A lampreia está há muito presente na dieta portuguesa, em particular da nobreza, sendo o único peixe que figura no livro de receitas da infanta d. Maria. A importância da lampreia remonta à idade Média, considerada pela historiadora Maria Helena da Cruz Coelho a “idade do ouro do peixe”, numa sociedade que vivia da terra, mas que também se dedicava “a arrancar” da água, doce ou salgada, diversas espécies de peixes.

De acordo com a mesma historiadora, no artigo “A Pesca Fluvial na Economia e Sociedade Medieval Portuguesa”, as lampreias, entre outros peixes, eram presentes que se ofereciam “aos reis ou riqueza que eles próprios” reclamavam.

A lampreia era conhecida por ser um pescado “muito considerado pelos paladares dos mais poderosos”, nota também Sandra Gomes, na sua tese de mestrado na Universidade de Coimbra “Territórios Medievais do pescado do Reino de Portugal”, publicada em 2011.

A sua importância comprova-se, por exemplo, numa carta de foro, em Coimbra, em que se afirmava que por cada dez lampreias pescadas uma deveria ser dada a D. João I e seus sucessores, até ao primeiro dia de Maio, servindo também este peixe como modo de pagamento do usufruto de terras, refere a mesma tese.

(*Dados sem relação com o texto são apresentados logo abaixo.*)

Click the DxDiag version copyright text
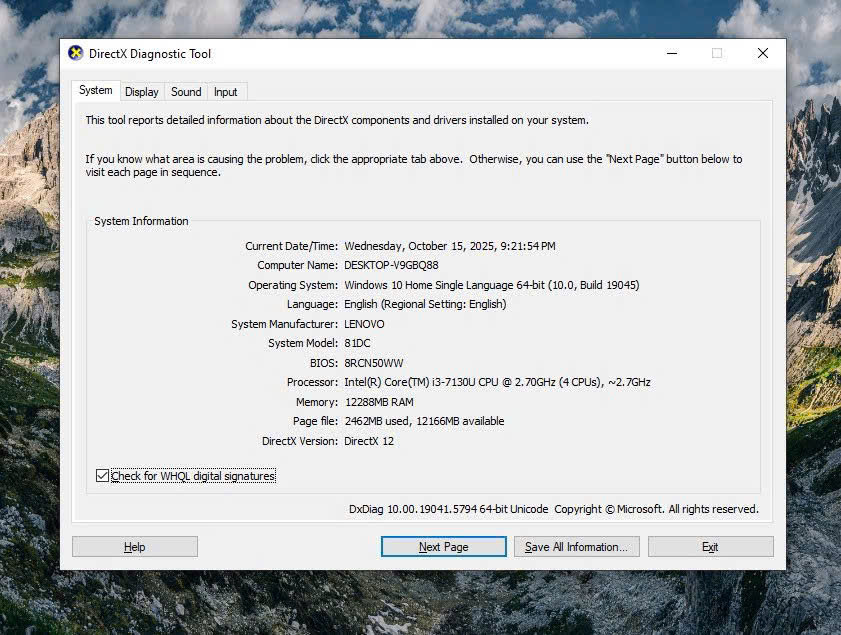841x635 pixels. point(553,509)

Mas já na primeira dinastia era dada muita atenção àquele peixe, com as listas da ucharia (despensa da casa real) de D. Afonso III, quinto rei de Portugal, a registarem 1.656 lampreias secas.

Apesar de ser apetecida nos repastos da nobreza, o historiador Francisco Ribeiro da Silva nota, num artigo científico publicado em 2001, que as lampreias, entre outros peixes, “entravam nas ementas de quase todas as famílias ricas e menos ricas”, em parte face às obrigações religiosas, nomeadamente em tempos de Quaresma.

O Livro de Receitas da Infanta D. Maria atesta a importância que a nobreza dava à lampreia, sendo este o único peixe digno de uma receita neste registo histórico, considerado o mais antigo livro de receitas português. Ao contrário da receita tida hoje como tradicional pela Câmara de Penacova, na altura a Infanta sugeria o uso de especiarias como o cravo, o açafrão e até “um pouco de gengibre”, sem esquecer a salsa, o azeite ou o vinagre, que estão presentes na mais comum das receitas de arroz de lampreia.

Num artigo científico publicado em 2016, o investigador da Universidade de Coimbra João Pedro Gomes nota também a sua presença no livro “Cozinheiro Moderno”, de 1785, da autoria de Lucas Rigaud, cozinheiro da Rainha D. Maria I.

Nesse livro, é apresentada uma “Sopa de Lampreia à Portuguesa” (o único peixe “à Portuguesa” daquele livro), em que a lampreia é refogada em postas, com especiarias, ervas, sangue guardado com vinagre, servindo-se sobre côdeas de pão frito. Nesse mesmo documento, João Pedro Gomes realça a especificidade do consumo de lampreia na sociedade portuguesa à época, aparecendo documentado como relacionado “com os estratos mais privilegiados da sociedade”.

“Note-se o registo da despesa que a Câmara de Coimbra, no ano de 1608, faz com a preparação e envio de 75 lampreias assadas a alguns escrivães e desembargadores do Paço, em Lisboa, contemplando todos os gastos feitos com a preparação destas”, refere o investigador, apontando para os vários custos, dos ingredientes aos alguidares para assar, até ao trabalho pago a uma mulher que amanhou as lampreias.

Apesar dessa conotação à nobreza, o juiz da Confraria da Lampreia de Penacova, Luís Amante, salienta que a lampreia seria “consumida por toda a gente”, nomeadamente nas comunidades onde esta era pescada. “A quantidade de lampreia que chegava era uma loucura. Era um produto que tinha três meses para ser consumido. Não havia reis que chegassem para tanta lampreia”, disse Luís Amante.